━━━━━ Data to examine ━━━━━

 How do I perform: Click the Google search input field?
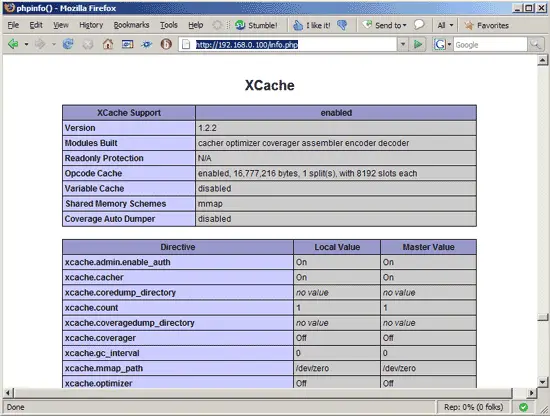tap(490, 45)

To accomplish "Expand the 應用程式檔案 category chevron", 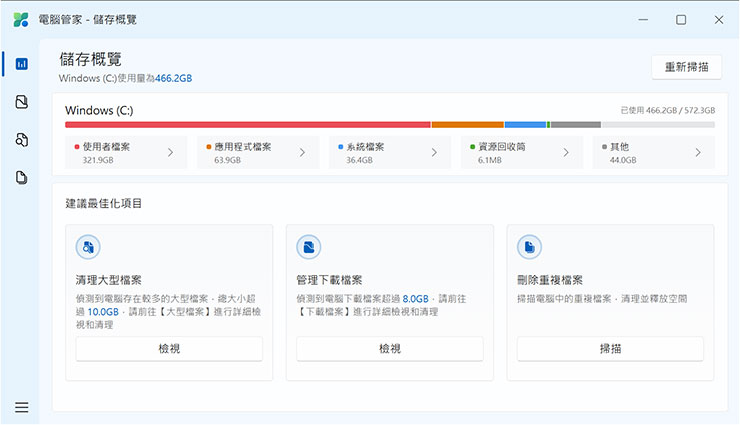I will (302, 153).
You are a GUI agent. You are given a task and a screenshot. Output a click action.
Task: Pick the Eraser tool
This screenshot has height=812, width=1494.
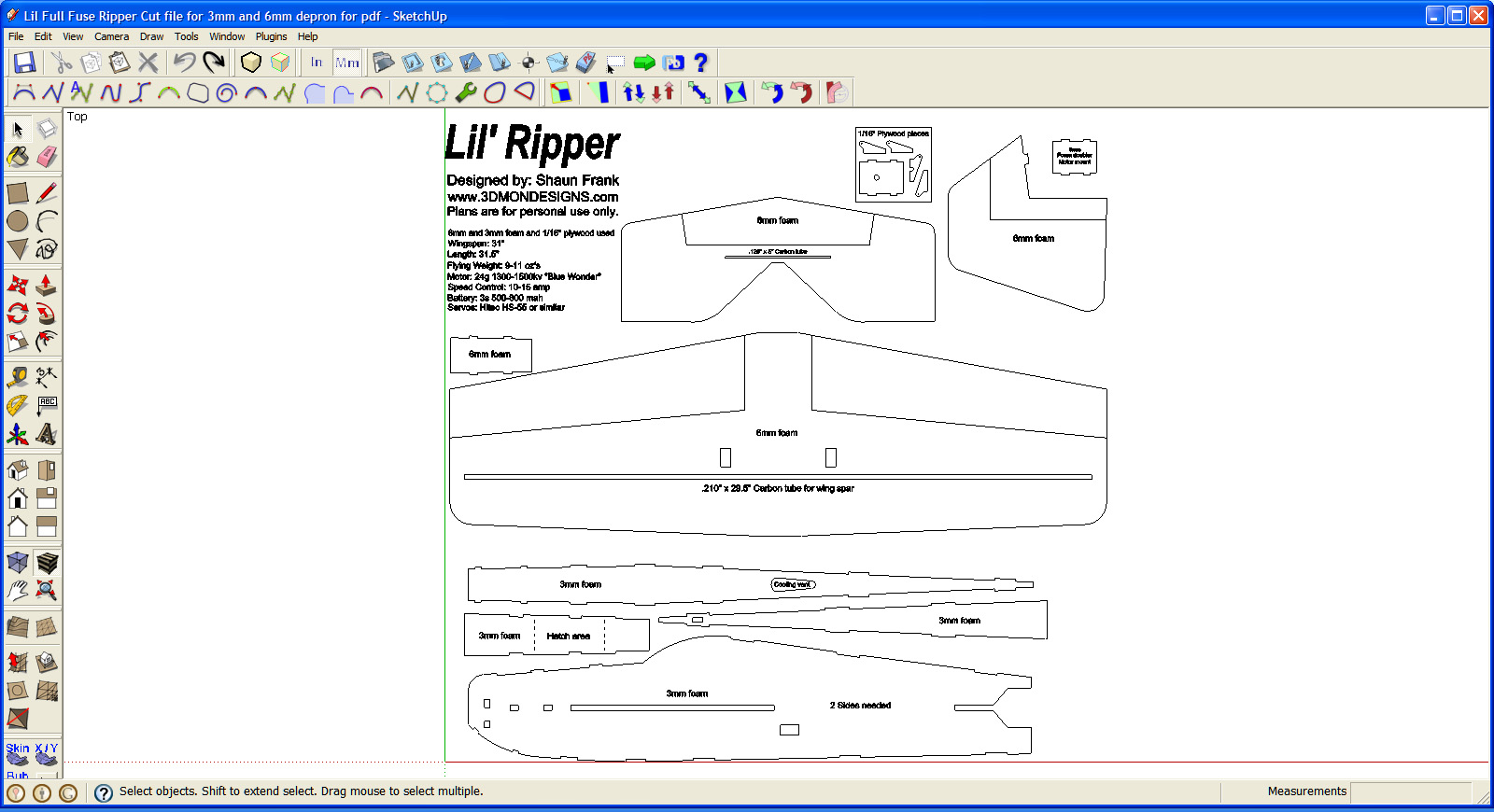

━━━━━

Task description: Every line containing the string "screenshot" should be pulled from the listing and copied.

Exercise output:
You are a GUI agent. You are given a task and a screenshot. Output a click action.
This screenshot has height=812, width=1494.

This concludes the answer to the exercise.